(L) [2011/12/05] [ost
by ypoissant] [Looking for Nearest Neighbor BVH splitting algo] Wayback!I recall an article that was discussing a BVH splitting algorithm that whent along the following lines:
1 - Pick any two primitive
2 - Compute two centroids from those two triangles
3 - Gather two lists of all the primitives that are nearest those two centroids
4 - If the list members changed since the last iteratiop then
  4b - Compute two centroids from the members of the two lists
  4c - Goto step 3
5 - Otherwise the BVH is splitted at this level. Continue for the next levels.
Does anybody know an article that discusses such BVH splitting method?
(L) [2011/12/06] [ost
by TheSFReader] [Looking for Nearest Neighbor BVH splitting algo] Wayback!(Shadow007 here, just changing my nickname ! Pleased to  find a now functional again ompf forum!)

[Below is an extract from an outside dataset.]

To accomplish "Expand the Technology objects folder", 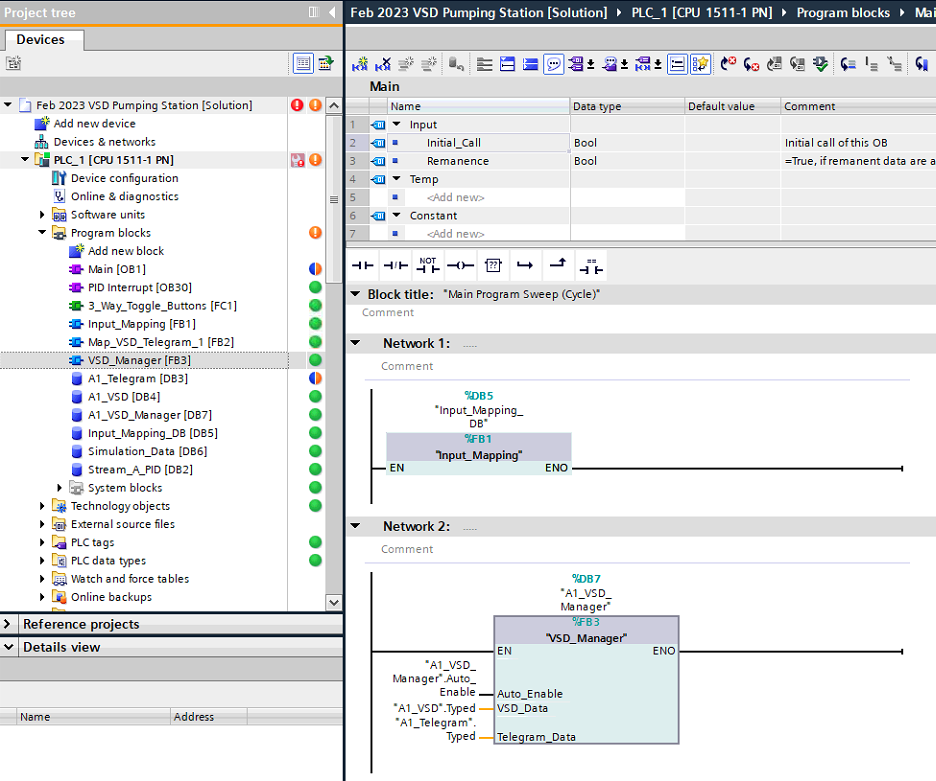I will pos(43,506).
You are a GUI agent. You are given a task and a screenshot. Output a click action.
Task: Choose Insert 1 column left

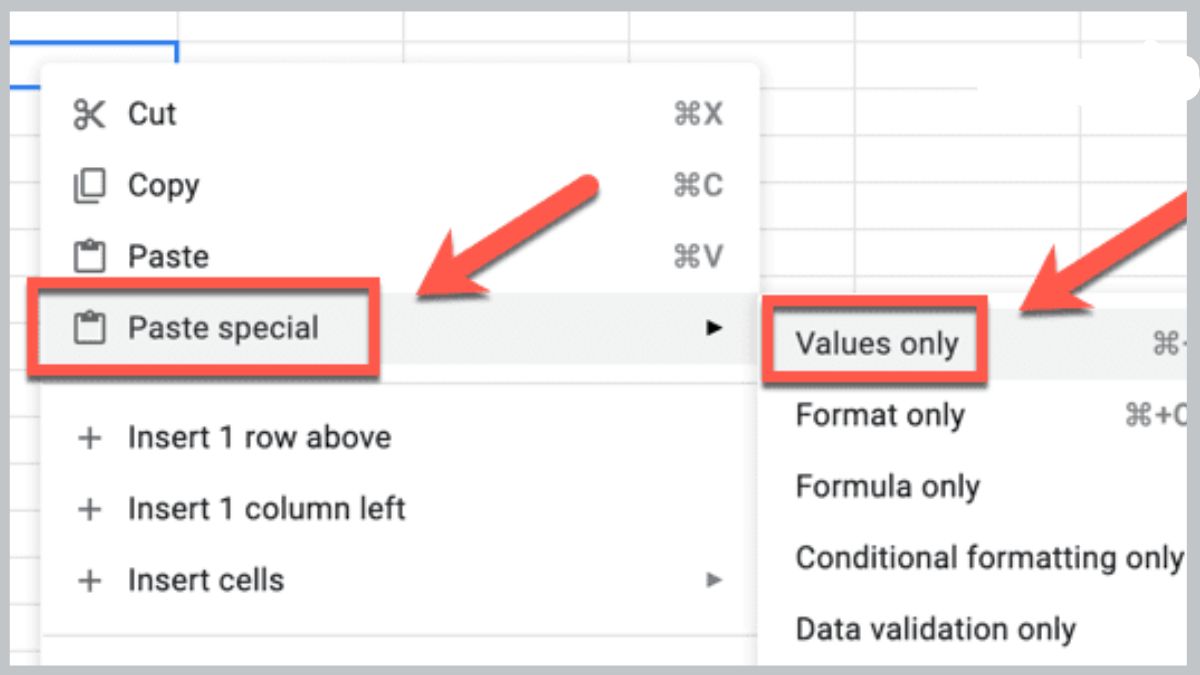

It seems it's not the paper you want, but your algorithm explanation reminded me of the "Fast Agglomerative Clustering" one by Walter; Bala et al :
[LINK http://www.cs.cornell.edu/~kb/publications/IRT08.pdf]
(L) [2011/12/31] [ost
by hobold] [Looking for Nearest Neighbor BVH splitting algo] Wayback!This method seems to be an application of a more general principle called "vector quantization", which I encountered in the context of data compression. These specific buzzwords might help narrow down your search. (And in case you already knew this trivia, then please don't feel offended that I pointed out the obvious.)